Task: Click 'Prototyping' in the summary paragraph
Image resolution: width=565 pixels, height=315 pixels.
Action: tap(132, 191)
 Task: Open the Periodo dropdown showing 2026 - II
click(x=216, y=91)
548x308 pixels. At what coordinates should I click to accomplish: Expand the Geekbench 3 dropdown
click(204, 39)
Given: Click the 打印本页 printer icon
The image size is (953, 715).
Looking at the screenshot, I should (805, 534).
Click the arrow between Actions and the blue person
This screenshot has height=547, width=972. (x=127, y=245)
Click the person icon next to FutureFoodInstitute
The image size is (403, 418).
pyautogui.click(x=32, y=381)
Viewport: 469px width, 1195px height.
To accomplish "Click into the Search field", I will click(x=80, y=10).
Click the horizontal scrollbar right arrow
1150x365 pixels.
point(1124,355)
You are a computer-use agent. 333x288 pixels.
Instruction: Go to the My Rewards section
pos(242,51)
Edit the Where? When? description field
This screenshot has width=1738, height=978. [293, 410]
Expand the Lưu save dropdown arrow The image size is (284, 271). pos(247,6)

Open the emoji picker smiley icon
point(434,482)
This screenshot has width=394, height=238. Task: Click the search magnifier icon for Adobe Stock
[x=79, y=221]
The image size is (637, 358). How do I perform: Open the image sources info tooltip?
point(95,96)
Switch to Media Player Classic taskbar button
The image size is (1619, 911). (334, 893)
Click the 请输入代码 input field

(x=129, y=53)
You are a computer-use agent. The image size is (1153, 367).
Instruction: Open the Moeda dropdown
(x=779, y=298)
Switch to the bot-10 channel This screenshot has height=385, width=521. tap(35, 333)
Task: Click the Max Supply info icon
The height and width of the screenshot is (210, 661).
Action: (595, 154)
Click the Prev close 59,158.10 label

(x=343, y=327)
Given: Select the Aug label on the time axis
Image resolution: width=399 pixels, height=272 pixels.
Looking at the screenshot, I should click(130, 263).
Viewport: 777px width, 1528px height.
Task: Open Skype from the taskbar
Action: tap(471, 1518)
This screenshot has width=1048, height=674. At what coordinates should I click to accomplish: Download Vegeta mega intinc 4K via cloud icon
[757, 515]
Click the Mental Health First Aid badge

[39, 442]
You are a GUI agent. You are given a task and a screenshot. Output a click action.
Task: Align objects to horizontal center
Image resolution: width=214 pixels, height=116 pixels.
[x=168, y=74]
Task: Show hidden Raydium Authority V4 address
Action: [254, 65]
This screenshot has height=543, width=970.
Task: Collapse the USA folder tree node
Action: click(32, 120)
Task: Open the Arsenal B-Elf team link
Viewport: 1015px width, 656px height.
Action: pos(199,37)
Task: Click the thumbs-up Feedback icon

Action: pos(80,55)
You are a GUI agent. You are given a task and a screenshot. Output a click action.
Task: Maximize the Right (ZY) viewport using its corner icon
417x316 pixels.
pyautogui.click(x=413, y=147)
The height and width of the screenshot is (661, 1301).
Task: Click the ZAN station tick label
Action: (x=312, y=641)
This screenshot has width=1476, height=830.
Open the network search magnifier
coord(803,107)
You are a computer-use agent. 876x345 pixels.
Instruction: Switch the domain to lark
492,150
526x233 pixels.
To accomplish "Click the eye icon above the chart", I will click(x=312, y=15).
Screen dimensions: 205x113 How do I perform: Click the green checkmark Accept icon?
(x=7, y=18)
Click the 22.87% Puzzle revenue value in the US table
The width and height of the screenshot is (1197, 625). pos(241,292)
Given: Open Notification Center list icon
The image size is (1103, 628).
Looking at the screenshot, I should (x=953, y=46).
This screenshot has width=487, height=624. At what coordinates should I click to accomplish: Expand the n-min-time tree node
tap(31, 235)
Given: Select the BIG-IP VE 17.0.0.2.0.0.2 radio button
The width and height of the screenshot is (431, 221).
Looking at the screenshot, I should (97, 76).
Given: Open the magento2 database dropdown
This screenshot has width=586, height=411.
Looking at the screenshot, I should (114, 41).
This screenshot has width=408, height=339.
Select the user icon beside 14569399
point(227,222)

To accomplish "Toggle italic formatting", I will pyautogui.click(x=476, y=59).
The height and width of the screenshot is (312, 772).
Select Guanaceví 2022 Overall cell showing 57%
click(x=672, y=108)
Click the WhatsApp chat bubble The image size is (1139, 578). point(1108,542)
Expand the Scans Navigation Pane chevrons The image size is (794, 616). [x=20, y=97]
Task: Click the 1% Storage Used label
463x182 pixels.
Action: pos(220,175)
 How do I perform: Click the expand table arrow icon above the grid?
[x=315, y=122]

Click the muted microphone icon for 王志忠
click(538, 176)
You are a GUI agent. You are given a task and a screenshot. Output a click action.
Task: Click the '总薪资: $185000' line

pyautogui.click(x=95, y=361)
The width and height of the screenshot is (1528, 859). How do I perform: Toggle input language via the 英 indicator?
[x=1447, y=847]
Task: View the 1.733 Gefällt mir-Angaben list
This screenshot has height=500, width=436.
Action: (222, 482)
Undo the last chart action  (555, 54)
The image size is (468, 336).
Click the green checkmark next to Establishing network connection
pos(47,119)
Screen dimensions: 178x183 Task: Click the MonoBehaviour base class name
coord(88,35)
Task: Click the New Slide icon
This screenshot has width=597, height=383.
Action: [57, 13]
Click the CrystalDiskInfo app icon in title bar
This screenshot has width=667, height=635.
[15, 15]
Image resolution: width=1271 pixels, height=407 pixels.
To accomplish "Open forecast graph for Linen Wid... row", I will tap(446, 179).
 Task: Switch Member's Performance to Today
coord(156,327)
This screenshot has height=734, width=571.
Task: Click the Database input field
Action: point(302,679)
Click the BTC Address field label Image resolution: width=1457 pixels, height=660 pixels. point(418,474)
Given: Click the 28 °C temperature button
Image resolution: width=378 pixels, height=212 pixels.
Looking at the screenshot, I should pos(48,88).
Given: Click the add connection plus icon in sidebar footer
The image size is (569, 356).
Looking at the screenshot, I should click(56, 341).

-- THE REQUEST --
Reproduce all of the lines above without changing any character.

-- SOLVED EXERCISE --
Task: Click 'Prototyping' in the summary paragraph
Image resolution: width=565 pixels, height=315 pixels.
Action: tap(132, 191)
 Task: Open the Periodo dropdown showing 2026 - II
click(x=216, y=91)
548x308 pixels. At what coordinates should I click to accomplish: Expand the Geekbench 3 dropdown
click(204, 39)
Given: Click the 打印本页 printer icon
The image size is (953, 715).
Looking at the screenshot, I should (805, 534).
Click the arrow between Actions and the blue person
This screenshot has height=547, width=972. (x=127, y=245)
Click the person icon next to FutureFoodInstitute
The image size is (403, 418).
pyautogui.click(x=32, y=381)
Viewport: 469px width, 1195px height.
To accomplish "Click into the Search field", I will click(x=80, y=10).
Click the horizontal scrollbar right arrow
1150x365 pixels.
point(1124,355)
You are a computer-use agent. 333x288 pixels.
Instruction: Go to the My Rewards section
pos(242,51)
Edit the Where? When? description field
This screenshot has width=1738, height=978. [293, 410]
Expand the Lưu save dropdown arrow The image size is (284, 271). pos(247,6)

Open the emoji picker smiley icon
point(434,482)
This screenshot has width=394, height=238. Task: Click the search magnifier icon for Adobe Stock
[x=79, y=221]
The image size is (637, 358). How do I perform: Open the image sources info tooltip?
point(95,96)
Switch to Media Player Classic taskbar button
The image size is (1619, 911). (334, 893)
Click the 请输入代码 input field

(x=129, y=53)
You are a computer-use agent. The image size is (1153, 367).
Instruction: Open the Moeda dropdown
(x=779, y=298)
Switch to the bot-10 channel This screenshot has height=385, width=521. tap(35, 333)
Task: Click the Max Supply info icon
The height and width of the screenshot is (210, 661).
Action: (595, 154)
Click the Prev close 59,158.10 label

(x=343, y=327)
Given: Select the Aug label on the time axis
Image resolution: width=399 pixels, height=272 pixels.
Looking at the screenshot, I should click(130, 263).
Viewport: 777px width, 1528px height.
Task: Open Skype from the taskbar
Action: tap(471, 1518)
This screenshot has width=1048, height=674. At what coordinates should I click to accomplish: Download Vegeta mega intinc 4K via cloud icon
[757, 515]
Click the Mental Health First Aid badge

[39, 442]
You are a GUI agent. You are given a task and a screenshot. Output a click action.
Task: Align objects to horizontal center
Image resolution: width=214 pixels, height=116 pixels.
[x=168, y=74]
Task: Show hidden Raydium Authority V4 address
Action: [254, 65]
This screenshot has height=543, width=970.
Task: Collapse the USA folder tree node
Action: click(32, 120)
Task: Open the Arsenal B-Elf team link
Viewport: 1015px width, 656px height.
Action: pos(199,37)
Task: Click the thumbs-up Feedback icon

Action: pos(80,55)
You are a GUI agent. You are given a task and a screenshot. Output a click action.
Task: Maximize the Right (ZY) viewport using its corner icon
417x316 pixels.
pyautogui.click(x=413, y=147)
The height and width of the screenshot is (661, 1301).
Task: Click the ZAN station tick label
Action: (x=312, y=641)
This screenshot has width=1476, height=830.
Open the network search magnifier
coord(803,107)
You are a computer-use agent. 876x345 pixels.
Instruction: Switch the domain to lark
492,150
526x233 pixels.
To accomplish "Click the eye icon above the chart", I will click(x=312, y=15).
Screen dimensions: 205x113 How do I perform: Click the green checkmark Accept icon?
(x=7, y=18)
Click the 22.87% Puzzle revenue value in the US table
The width and height of the screenshot is (1197, 625). pos(241,292)
Given: Open Notification Center list icon
The image size is (1103, 628).
Looking at the screenshot, I should (x=953, y=46).
This screenshot has width=487, height=624. At what coordinates should I click to accomplish: Expand the n-min-time tree node
tap(31, 235)
Given: Select the BIG-IP VE 17.0.0.2.0.0.2 radio button
The width and height of the screenshot is (431, 221).
Looking at the screenshot, I should (97, 76).
Given: Open the magento2 database dropdown
This screenshot has width=586, height=411.
Looking at the screenshot, I should (114, 41).
This screenshot has width=408, height=339.
Select the user icon beside 14569399
point(227,222)

To accomplish "Toggle italic formatting", I will pyautogui.click(x=476, y=59).
The height and width of the screenshot is (312, 772).
Select Guanaceví 2022 Overall cell showing 57%
click(x=672, y=108)
Click the WhatsApp chat bubble The image size is (1139, 578). point(1108,542)
Expand the Scans Navigation Pane chevrons The image size is (794, 616). [x=20, y=97]
Task: Click the 1% Storage Used label
463x182 pixels.
Action: pos(220,175)
 How do I perform: Click the expand table arrow icon above the grid?
[x=315, y=122]

Click the muted microphone icon for 王志忠
click(538, 176)
You are a GUI agent. You are given a task and a screenshot. Output a click action.
Task: Click the '总薪资: $185000' line

pyautogui.click(x=95, y=361)
The width and height of the screenshot is (1528, 859). How do I perform: Toggle input language via the 英 indicator?
[x=1447, y=847]
Task: View the 1.733 Gefällt mir-Angaben list
This screenshot has height=500, width=436.
Action: (222, 482)
Undo the last chart action  (555, 54)
The image size is (468, 336).
Click the green checkmark next to Establishing network connection
pos(47,119)
Screen dimensions: 178x183 Task: Click the MonoBehaviour base class name
coord(88,35)
Task: Click the New Slide icon
This screenshot has width=597, height=383.
Action: [57, 13]
Click the CrystalDiskInfo app icon in title bar
This screenshot has width=667, height=635.
[15, 15]
Image resolution: width=1271 pixels, height=407 pixels.
To accomplish "Open forecast graph for Linen Wid... row", I will tap(446, 179).
 Task: Switch Member's Performance to Today
coord(156,327)
This screenshot has height=734, width=571.
Task: Click the Database input field
Action: point(302,679)
Click the BTC Address field label Image resolution: width=1457 pixels, height=660 pixels. point(418,474)
Given: Click the 28 °C temperature button
Image resolution: width=378 pixels, height=212 pixels.
Looking at the screenshot, I should pos(48,88).
Given: Click the add connection plus icon in sidebar footer
The image size is (569, 356).
Looking at the screenshot, I should click(56, 341).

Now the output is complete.